The rush hour seemed to start ramping up at around 6:30 am and peaked just before 9 am. During our stay, we drove from the V&A to various places, such as Kirstenbosch Botanical Gardens, and found the traffic had dispersed by 10 am.  It ramped back up again around 4 pm, peaked between 5 and 6 pm, and dispersed again after 7 pm.

Outside of Cape Town, we found very little traffic, including at peak times.

Though the traffic is slow moving, it rarely stopped entirely for us.  Maybe we were lucky as there were reports of significant snarl-ups on the radio. 

Traffic in Cape Town itself, in the Waterkant and City Centre areas, was busy but nowhere near as bad as, say London or New York. 

Driving Outside of Cape Town

We drove north from Cape Town to Cederberg, back down to Franschhoek in the Winelands, and then onto Pringle Bay on the coast before returning to the airport outside Cape Town.  Most of the roads were well maintained, often dual-carriageways. Even on single-carriageways, there were plenty of passing places and crawler lanes for slower vehicles.

Reluctant Backpacker standing staring out at the beautiful green mountainous landscape of Franschhoek South Africa

1. Drive on The Left

Like the UK, you drive on the left in South Africa. All of the rental cars are right-hand drive. Automatics are available for a surcharge, but most hire cars were manual drive. 

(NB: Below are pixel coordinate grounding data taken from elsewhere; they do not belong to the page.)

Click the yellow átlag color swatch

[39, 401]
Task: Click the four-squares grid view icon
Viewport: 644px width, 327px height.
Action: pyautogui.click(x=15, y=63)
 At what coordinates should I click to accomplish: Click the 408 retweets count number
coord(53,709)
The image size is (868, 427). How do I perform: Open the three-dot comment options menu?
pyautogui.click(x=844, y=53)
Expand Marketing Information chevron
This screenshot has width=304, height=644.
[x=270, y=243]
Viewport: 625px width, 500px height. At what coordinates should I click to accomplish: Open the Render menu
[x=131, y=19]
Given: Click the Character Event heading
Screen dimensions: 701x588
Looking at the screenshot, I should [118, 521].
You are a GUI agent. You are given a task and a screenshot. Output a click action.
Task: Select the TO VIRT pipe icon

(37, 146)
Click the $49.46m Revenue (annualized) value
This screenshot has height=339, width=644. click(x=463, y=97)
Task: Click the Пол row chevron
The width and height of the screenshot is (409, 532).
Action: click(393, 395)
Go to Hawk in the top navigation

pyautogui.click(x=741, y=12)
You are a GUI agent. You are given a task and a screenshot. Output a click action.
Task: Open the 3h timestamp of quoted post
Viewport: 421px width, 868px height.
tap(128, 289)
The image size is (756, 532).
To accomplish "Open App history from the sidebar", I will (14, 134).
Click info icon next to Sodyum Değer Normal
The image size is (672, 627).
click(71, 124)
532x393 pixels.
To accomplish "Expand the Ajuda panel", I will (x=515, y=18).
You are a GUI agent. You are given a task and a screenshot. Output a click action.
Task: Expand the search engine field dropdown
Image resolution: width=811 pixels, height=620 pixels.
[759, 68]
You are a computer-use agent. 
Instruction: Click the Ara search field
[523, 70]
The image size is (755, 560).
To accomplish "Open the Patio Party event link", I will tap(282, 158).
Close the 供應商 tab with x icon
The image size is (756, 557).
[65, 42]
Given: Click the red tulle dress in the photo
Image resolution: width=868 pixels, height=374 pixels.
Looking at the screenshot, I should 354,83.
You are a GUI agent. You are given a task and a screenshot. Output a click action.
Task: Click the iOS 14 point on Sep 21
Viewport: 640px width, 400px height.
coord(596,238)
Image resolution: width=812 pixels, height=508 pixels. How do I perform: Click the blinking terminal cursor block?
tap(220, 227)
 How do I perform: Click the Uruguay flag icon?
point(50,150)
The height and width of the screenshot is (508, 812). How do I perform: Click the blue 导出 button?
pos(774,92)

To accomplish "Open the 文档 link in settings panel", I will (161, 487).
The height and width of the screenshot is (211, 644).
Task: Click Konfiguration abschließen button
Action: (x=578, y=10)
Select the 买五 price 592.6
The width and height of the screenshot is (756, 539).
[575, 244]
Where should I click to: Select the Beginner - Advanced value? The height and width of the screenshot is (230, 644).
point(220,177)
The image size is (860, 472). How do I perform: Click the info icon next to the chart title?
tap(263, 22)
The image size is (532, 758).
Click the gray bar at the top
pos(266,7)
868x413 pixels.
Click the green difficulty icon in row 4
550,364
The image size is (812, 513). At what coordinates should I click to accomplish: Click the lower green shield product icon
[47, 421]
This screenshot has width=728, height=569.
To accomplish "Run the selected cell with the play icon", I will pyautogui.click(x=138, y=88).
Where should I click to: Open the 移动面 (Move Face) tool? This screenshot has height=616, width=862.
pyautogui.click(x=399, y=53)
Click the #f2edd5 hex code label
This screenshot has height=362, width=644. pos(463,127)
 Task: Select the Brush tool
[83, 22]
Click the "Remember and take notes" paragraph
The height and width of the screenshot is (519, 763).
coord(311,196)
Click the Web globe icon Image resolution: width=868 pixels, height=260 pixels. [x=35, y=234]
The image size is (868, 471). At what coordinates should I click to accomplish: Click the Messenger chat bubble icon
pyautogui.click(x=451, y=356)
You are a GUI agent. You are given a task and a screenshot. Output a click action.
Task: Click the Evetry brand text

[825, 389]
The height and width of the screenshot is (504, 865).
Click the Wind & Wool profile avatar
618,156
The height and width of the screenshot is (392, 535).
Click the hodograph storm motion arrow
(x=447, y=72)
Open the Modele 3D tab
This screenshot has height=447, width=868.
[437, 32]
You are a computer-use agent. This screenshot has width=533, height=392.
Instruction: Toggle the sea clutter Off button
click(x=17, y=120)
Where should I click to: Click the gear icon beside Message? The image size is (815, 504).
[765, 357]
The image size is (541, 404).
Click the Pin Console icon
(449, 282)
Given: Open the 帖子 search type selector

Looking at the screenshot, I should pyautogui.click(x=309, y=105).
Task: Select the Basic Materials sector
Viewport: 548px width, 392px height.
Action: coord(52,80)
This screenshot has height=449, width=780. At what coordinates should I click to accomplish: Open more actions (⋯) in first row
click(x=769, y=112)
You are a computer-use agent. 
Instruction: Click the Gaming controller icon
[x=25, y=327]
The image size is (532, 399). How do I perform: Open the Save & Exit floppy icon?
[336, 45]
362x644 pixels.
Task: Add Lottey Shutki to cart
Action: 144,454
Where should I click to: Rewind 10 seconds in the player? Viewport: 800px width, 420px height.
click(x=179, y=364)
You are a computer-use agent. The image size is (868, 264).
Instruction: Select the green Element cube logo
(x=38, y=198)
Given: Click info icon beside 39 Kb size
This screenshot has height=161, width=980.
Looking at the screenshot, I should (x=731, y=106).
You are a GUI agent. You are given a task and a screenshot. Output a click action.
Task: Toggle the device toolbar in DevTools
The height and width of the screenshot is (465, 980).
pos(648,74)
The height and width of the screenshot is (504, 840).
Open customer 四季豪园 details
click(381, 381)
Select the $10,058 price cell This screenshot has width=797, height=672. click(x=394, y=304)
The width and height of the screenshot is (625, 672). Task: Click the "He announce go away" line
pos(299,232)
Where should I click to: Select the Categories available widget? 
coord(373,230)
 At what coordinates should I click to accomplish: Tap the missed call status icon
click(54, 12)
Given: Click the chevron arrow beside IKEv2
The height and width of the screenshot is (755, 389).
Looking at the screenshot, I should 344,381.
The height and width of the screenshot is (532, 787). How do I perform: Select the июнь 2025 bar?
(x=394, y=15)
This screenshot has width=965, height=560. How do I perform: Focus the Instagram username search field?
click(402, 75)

2. Stop SignS - First Come First To Go

A great tip our airport transfer taxi driver told us saved us lots of stress and bewilderment. Cross-road junctions with each of the feeder roads having “Stop” signs are common across the Western Cape. When driving in South Africa you should know this tip.  First of all, when you approach a junction with a “Stop” sign, you must stop. Technically you should apply the handbrake, but most seemed to pause without such a hard stop. These aren’t “Give Way” junctions like in the UK, they’re proper Stop junctions.

Once stopped, if you don’t know this tip, it could become a bit of a standoff if other drivers are also stopped and waiting to go at any of the other feeder junctions. In the UK we’d give way to cars from the right. It’s different here. The process is one of “first come, first to go” as our taxi driver informed us. Whoever arrives at the Stop Junction first, is the first to go.  Simple as that and, remarkably, 99% of the times we encountered these common junctions, everyone abided by the rule.

Just be warned. If you pause too long when it’s your turn to go (i.e. you arrived first), then you may get a horn blast to tell you to go, or you may lose your spot in line.  If in doubt, and you think it’s your turn, just edge forward and see if everyone else stays put.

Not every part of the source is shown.